Required for Security Checks

When CA IDMS centralized security receives a request for a security check, it first determines from the SRTT whether the resource is secured. If it is, centralized security routes the request to CA IDMS internal security or the external security system, depending on the security option specified for the resource in the SRTT.

The resulting security check accesses security definitions of resources and resource authorizations to determine whether the executing user has the authority to access the resource in the way that is indicated on the security request.

Resource Definitions

Securable resources are the entities in the CA IDMS environment defined by CA IDMS or the user to which you control access.

Securable resources defined by CA IDMS are as follows:

• User
• Group
• User profile
• System
• Signon
• System profile
• Application activity
• Queue (1)
• Access module (runtime) (1)
• Load module (loadable entity) (1)
• Program (load module) (1)
• Task (1)
• Database
• Area (2)
• Run unit (1) (2)
• Access module (definition) (2)
• Non-SQL schema (2)
• SQL schema (2)
• Table (2)
• Database name table
• DMCL

(1) Occurrences of this resource can be grouped in a category using the CREATE RESOURCE statement.

(2) This resource type is secured automatically when the database resource type is secured.

Authorization IDs

An authorization ID identifies a user or group whom you can authorize to access resources.

If the security option for the resource is external, the authorization ID (and the authorities given to it) are defined in the external security system.

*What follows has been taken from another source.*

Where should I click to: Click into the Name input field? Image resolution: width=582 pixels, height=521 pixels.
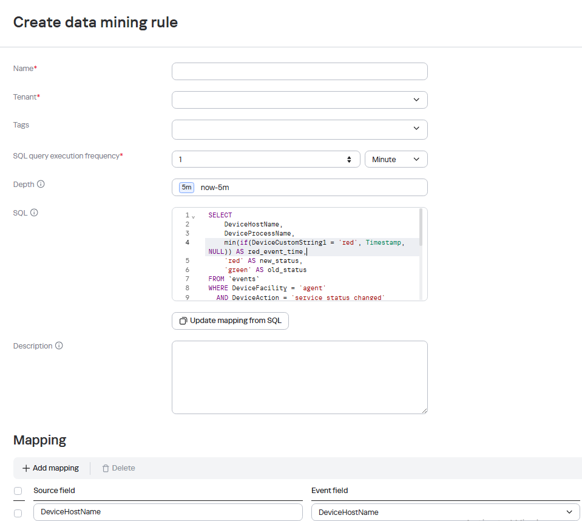coord(300,71)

If the security option for the resource is internal, the authorization ID (and the privileges granted to it) are defined in the internal security system. You define authorization IDs to CA IDMS with the CREATE USER and CREATE GROUP statements.

Resource Authorization

An authority is the ability to access a resource in a particular way. A resource authorization is an authority that is associated with a resource definition and an authorization ID.

If the security option for a resource is external, resource authorizations are specified in the external security system.

If the security option for a resource is internal, resource authorizations are specified in the internal security system by granting privileges. You give users the privilege to access a resource with a GRANT statement, and you take away the privilege with a REVOKE statement.